### Material to process
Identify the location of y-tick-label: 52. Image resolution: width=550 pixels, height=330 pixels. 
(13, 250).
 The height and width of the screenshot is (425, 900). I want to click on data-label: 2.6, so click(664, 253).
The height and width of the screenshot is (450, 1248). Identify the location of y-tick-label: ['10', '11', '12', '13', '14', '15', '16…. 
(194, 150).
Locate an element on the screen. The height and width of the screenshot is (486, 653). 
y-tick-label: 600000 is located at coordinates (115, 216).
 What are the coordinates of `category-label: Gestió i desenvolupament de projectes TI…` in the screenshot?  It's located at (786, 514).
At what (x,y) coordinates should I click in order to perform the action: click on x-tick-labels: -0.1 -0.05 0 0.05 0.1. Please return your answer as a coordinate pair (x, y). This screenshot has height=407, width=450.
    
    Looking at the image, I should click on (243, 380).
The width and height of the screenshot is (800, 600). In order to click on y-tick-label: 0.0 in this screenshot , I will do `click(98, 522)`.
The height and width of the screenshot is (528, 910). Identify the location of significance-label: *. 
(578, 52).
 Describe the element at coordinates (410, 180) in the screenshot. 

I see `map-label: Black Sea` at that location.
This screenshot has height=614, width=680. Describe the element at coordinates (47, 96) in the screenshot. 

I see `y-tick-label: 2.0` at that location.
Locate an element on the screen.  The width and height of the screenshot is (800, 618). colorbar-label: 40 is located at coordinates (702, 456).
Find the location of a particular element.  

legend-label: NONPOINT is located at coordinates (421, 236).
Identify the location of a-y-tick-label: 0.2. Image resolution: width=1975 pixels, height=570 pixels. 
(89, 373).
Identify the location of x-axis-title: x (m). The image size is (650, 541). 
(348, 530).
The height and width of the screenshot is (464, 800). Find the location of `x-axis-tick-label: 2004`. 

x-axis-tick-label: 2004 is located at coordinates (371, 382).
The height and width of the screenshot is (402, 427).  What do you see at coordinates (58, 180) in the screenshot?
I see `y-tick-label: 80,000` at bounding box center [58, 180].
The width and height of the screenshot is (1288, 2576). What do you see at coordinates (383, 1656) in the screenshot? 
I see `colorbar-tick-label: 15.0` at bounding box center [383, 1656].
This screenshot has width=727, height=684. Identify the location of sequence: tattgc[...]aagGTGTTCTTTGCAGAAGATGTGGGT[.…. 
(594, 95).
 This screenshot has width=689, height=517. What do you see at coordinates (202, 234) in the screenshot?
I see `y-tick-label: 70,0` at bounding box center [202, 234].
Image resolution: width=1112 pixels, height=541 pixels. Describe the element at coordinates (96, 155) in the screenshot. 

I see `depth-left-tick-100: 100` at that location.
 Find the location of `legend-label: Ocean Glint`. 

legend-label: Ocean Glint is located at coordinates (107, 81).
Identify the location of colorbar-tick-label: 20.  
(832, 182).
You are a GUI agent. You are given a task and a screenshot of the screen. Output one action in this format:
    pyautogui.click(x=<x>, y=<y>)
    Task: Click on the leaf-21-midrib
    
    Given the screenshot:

### Task directions
Duplicate the part of the data above that opens with the line containing "The height and width of the screenshot is (450, 1248)." and closes with the line containing "y-tick-label: 600000 is", keeping both of those lines.

### Reply to the exercise
The height and width of the screenshot is (450, 1248). Identify the location of y-tick-label: ['10', '11', '12', '13', '14', '15', '16…. 
(194, 150).
Locate an element on the screen. The height and width of the screenshot is (486, 653). 
y-tick-label: 600000 is located at coordinates (115, 216).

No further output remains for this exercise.